Rachel knows that Nick was raised in his grandmother's house, but what she finds out is that Nick's family is one of the biggest real estate developers in Asia. The first inkling Rachel gets that her boyfriend's people are of the insanely wealthy variety is seeing what trans-Pacific air travel is like in silk pajamas.

Everyone in Singapore is rich. At least, everyone who matters. But the Youngs are the kind of rich the other richies wish they were. When her college friend Peik Lin (Awkwafina) hears that Rachel's potential fiancee is the scion of the Young fortune, she freaks out and begs to tag along to the rehearsal dinner at grandma's house.
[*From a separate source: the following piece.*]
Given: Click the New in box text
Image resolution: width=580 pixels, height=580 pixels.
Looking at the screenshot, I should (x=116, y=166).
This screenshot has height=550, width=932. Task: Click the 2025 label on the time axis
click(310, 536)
Nick says his family is like anyone else's, half people you want to spend time with, and half people you don't want to talk to. His mother Eleanor (Michelle Yeoh) is icy and traditional. His cousin Alistair (Remy Hii) is a womanizing Hong Kong film director. He's only really close with his regal, glamorous cousin Astrid (Gemma Chan), who at least has the noblesse oblige to run a charity foundation. The rest of the family, along with most of the people in their orbit, are snotty society types who would rather gut a fish in your bed and call you a gold digger than look at you. Those are the ones Astrid calls sharks.
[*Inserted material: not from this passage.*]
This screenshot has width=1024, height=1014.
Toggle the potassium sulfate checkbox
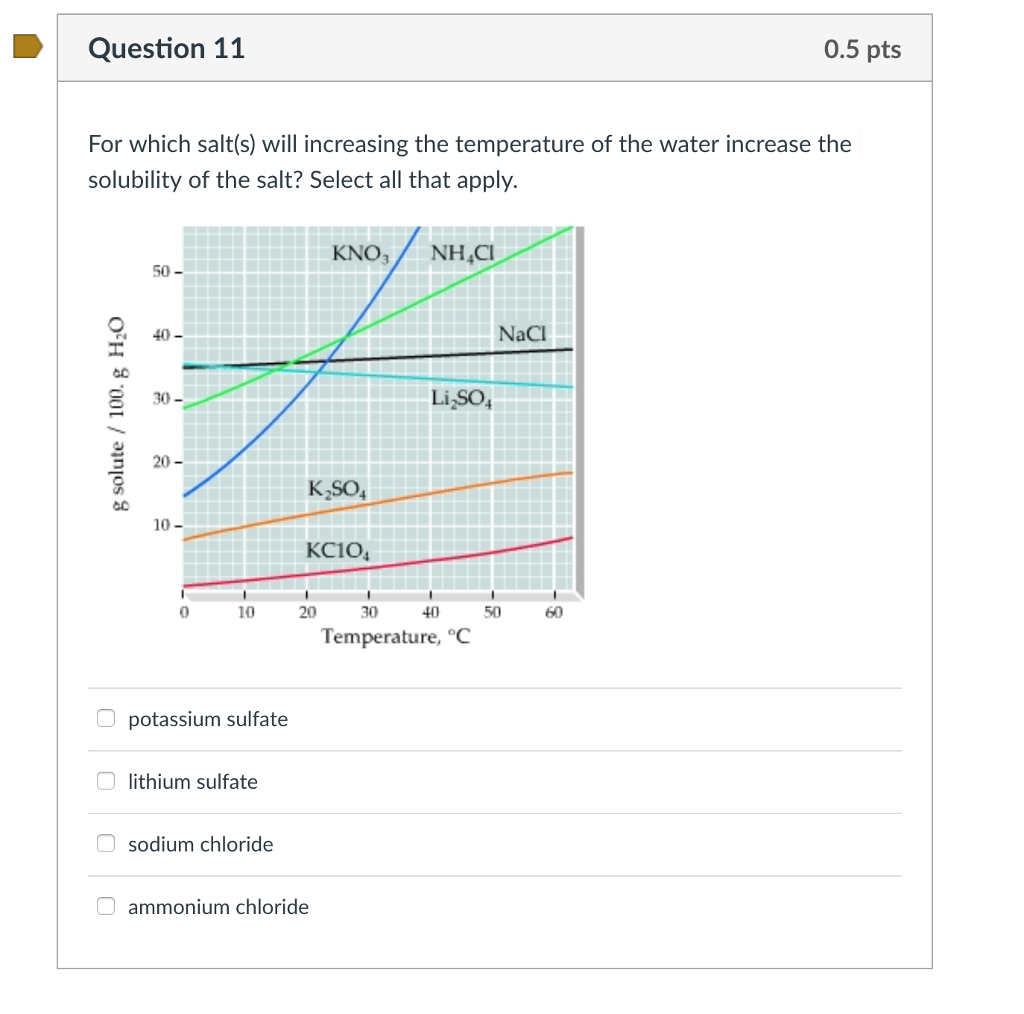105,717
It's tempting to call director John M. Chu’s adaptation of a satiric novel by Kevin Kwan a conventional film, when it's really the kind of well-made, mid-budget picture that used to be Hollywood's bread and butter but has become increasingly rare in the age of superhero-themed tentpoles. The advantage of using a formula — like moving The Philadelphia Story to Singapore, for example — is that it frees you to focus on execution to a certain extent. Chu's leads, Wu and Golding, are unthreateningly charismatic and good looking enough for the audience to project themselves onto. Everyone else is playing a type, led by Awkwafina as the free-spirited (read: weirdo) best friend. She gets the lion's share of the laughs by bouncing one-liners off the straight-laced Wu. Also excellent is Yeoh, who is one of those rare people with the gift to command a screen just by standing still and staring at you. Yeoh's Eleanor is both a victim of the stifling upper class social order and chief perpetuator of it — in other words, she's one "Bless your heart ..." from being a Tennessee Williams character. When Chu stages his showdown between modernity and tradition, it's Yeoh who speaks quite convincingly for the latter, and it is she who must change the most when the virtue of Nick and Rachel's love wins the day.

As you might expect, Crazy Rich Asians engages in a fair amount of lifestyle porn, even if Chu plays it for laughs most of the time, like the subtle bit where the security guards at grandma Young's house turn out to be actual Gurkhas with "knife guns." Who hasn't wanted to sail a container ship out into international waters to party with drugs, models, and rocket propelled grenades? But the film succeeds because Chu and company are strongly empathetic toward the targets of their comedy. The foibles of the Crazy Rich Asians are just like ours, only more expensive.